Man verstehe das recht: In dem historischen Moment, in welchem dem letzten Menschen aufgeht, dass er, und darüber dürfte wirklich weitgehend Einigkeit herrschen, gerade im Begriffe ist, sich durch die Zerstörung seiner natürlichen Umwelt zu Tode zu konsumieren, soll er ausgerechnet darauf verfallen, sich – superhumanus ex machina! – zum Cyborg aufzurüsten. Und das eigentlich nur, um genauso weiterwirtschaften zu dürfen wie zuvor. Denn an die ideologischen Grundsätze wird hier überhaupt nicht gerührt, wird der Kapitalismus, gleichwohl der uns ja erst in diese kritische Lage gebracht hat, doch kurzerhand als alternativlos ausgewiesen. Wir bemerken also: Demuth enttäuscht leider, zumindest in seiner leicht mechanischen zeitgeschichtlichen Herleitung des transhumanistischen Bedürfnisses, nicht nur als Gegenwartsdiagnostiker, sondern auch, und da muss man gar nicht erst den Vergleich mit Nietzsche bemühen, als Visionär. Und das nicht nur im Großen – der nächste Mensch als bloße Extrapolation des Heute, als einfache Fortsetzung der Gegenwart mit hoch- bzw. humantechnologischen Mitteln, ohne deren systemische Verrücktheit auch nur im Geringsten abschütteln zu wollen –, sondern auch im Kleinen, Konkreten: Der nächste Mensch mag zwar mithilfe von Prothesen, Implantaten etc. seine fleischliche Hinfälligkeit allmählich aufschieben oder überwinden, er mag irgendwann sogar – mit welchem dramaturgischen Kniff gerade die Netflix-Serie Altered Carbon operiert – sein Bewusstsein auszulagern lernen. Aber auch diese Dinge und Tools müssen alle erst einmal hergestellt werden, was bei einer explosionsartig zunehmenden Weltbevölkerung (wir werden schließlich alle unendlich lange leben, während wir uns auch noch fortpflanzen) zu einer ungeheuer beschleunigten materiellen Vernutzung des Planeten führen wird.

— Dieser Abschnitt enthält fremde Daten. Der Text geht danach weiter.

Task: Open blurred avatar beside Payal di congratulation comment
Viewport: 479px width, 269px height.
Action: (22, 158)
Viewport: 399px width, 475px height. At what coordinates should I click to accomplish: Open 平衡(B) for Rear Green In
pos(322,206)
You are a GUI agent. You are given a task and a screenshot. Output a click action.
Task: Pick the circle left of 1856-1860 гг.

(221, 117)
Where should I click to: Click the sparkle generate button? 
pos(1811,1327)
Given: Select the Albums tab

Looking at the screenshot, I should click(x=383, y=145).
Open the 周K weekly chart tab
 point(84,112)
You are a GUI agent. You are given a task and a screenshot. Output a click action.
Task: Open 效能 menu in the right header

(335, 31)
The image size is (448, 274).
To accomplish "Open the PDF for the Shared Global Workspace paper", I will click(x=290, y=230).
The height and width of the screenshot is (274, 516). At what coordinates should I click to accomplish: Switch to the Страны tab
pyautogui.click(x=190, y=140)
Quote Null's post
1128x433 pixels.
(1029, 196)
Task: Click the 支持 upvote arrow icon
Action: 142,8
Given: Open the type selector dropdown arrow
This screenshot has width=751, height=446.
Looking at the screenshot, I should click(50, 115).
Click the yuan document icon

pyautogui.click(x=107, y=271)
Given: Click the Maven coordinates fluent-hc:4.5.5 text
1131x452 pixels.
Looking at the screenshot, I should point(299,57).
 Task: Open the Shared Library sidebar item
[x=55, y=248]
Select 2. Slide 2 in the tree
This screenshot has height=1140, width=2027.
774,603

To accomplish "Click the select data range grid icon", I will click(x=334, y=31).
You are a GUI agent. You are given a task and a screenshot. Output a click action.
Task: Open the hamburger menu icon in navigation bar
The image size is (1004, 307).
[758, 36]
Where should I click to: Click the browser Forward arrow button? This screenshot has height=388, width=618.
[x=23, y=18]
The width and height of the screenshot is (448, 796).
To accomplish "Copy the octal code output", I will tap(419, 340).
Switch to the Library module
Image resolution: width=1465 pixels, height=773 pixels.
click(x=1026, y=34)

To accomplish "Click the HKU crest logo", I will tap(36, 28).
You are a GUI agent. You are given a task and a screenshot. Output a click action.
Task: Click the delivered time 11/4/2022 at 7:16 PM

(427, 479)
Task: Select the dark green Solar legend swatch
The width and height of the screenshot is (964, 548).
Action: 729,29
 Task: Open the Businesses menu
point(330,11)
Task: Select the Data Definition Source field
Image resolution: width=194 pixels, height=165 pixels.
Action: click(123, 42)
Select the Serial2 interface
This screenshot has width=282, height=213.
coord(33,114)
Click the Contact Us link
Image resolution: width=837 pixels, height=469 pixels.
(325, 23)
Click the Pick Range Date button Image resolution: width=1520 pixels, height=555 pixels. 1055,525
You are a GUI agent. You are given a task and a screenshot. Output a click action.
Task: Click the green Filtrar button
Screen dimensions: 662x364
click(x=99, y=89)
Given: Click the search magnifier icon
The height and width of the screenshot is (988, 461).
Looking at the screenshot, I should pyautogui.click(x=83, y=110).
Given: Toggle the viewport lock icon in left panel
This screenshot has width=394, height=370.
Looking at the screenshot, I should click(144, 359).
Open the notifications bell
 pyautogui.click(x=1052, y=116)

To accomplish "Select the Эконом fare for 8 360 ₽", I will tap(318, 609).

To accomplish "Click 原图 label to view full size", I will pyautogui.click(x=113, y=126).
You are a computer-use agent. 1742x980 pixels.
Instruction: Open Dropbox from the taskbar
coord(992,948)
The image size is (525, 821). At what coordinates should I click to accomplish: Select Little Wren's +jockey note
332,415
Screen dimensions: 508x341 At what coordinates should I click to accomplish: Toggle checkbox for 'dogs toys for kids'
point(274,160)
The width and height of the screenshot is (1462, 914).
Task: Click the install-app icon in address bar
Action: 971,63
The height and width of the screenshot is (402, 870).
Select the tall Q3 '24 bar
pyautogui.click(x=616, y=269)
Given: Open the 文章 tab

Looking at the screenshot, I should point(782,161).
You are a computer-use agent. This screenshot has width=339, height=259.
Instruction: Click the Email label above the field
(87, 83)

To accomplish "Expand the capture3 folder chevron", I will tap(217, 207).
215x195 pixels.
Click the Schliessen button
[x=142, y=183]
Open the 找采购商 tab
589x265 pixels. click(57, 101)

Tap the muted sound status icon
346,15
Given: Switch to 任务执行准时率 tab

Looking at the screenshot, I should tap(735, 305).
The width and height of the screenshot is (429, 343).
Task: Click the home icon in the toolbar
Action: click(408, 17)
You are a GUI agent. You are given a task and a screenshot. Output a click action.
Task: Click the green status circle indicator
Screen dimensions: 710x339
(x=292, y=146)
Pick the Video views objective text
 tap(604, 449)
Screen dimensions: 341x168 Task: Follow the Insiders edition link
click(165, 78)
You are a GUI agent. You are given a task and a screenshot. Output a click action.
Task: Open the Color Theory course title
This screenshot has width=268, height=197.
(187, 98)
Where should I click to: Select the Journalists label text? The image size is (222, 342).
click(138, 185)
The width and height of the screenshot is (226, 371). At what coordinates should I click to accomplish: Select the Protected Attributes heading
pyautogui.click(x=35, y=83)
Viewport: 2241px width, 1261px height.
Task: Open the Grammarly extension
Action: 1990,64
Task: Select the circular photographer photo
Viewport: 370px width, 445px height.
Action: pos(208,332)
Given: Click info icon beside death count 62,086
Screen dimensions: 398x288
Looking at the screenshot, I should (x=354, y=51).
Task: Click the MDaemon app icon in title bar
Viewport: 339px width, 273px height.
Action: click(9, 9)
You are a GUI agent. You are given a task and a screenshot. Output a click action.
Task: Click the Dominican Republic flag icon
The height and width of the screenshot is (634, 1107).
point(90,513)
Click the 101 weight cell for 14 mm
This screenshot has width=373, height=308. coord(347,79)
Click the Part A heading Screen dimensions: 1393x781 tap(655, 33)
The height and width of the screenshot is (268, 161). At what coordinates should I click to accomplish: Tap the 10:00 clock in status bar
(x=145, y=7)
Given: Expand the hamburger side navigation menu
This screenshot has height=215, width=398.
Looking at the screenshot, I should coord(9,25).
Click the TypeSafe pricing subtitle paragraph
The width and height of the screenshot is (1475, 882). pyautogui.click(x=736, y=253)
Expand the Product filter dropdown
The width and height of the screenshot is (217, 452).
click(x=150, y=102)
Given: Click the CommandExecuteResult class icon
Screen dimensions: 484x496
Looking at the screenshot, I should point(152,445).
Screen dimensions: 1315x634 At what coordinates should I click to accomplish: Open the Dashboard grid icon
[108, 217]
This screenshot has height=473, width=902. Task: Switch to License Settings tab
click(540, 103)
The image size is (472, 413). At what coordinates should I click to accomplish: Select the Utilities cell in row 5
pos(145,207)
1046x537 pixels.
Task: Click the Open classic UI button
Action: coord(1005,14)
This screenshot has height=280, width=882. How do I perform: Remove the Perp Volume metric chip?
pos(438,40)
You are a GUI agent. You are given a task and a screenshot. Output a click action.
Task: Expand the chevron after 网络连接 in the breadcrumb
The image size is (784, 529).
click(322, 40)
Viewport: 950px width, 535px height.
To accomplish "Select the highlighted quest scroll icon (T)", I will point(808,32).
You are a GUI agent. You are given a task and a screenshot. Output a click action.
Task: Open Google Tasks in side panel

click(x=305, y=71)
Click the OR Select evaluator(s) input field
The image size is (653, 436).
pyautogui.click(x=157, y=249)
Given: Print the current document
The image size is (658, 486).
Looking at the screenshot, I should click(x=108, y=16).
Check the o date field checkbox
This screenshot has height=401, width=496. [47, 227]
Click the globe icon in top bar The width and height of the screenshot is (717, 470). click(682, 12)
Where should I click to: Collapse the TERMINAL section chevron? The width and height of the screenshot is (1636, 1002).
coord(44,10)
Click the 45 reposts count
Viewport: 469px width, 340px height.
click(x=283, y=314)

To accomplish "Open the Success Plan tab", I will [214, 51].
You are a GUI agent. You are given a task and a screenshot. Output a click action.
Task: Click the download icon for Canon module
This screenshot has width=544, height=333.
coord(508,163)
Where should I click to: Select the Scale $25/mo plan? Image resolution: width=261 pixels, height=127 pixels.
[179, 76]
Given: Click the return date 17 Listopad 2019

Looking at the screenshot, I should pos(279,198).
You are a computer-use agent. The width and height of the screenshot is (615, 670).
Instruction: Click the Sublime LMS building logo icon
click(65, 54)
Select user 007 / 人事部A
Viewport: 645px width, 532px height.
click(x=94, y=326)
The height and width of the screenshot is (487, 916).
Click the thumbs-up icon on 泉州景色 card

Könnte es also sein, dass die von Demuth angepriesene Ausflucht in die Technik das Naturproblem gar nicht behebt, sondern im Gegenteil nur noch verschärft? Dazu aber kein Wort von ihm. Allzu bedeckt hält er sich bedauerlicherweise auch dort, wo es darum ginge, seine Beschreibungen der aktuellen Entwicklungen und Errungenschaften im Bereich der Technowissenschaften, den viele vermutlich doch als eher hermetisch empfinden, mit prägnanten Beispielen zu unterfüttern, was es den LeserInnen beträchtlich erleichtert würde, die von ihm gewiesene Richtung nachvollziehen zu können. So aber, das heißt oftmals zu einer Sache des Glaubens statt des Wissens geworden, suggeriert der Text durchaus eine gewisse Zwangsläufigkeit und Unausweichlichkeit des weiteren historischen Verlaufs, die einem Propheten des Posthumanismus zwar ohne Weiteres gefallen mögen, die aber leider keinen Raum dafür lassen, in Phänomenen wie dem um sich greifenden Gesundheits-, Fitness- und Ernährungsregime etwas anderes als einen Vorboten einer technisch perfektionierten Selbstoptimierung zu sehen. Nicht jeder Freak muss nämlich gleich zum Cyborg mutieren wollen.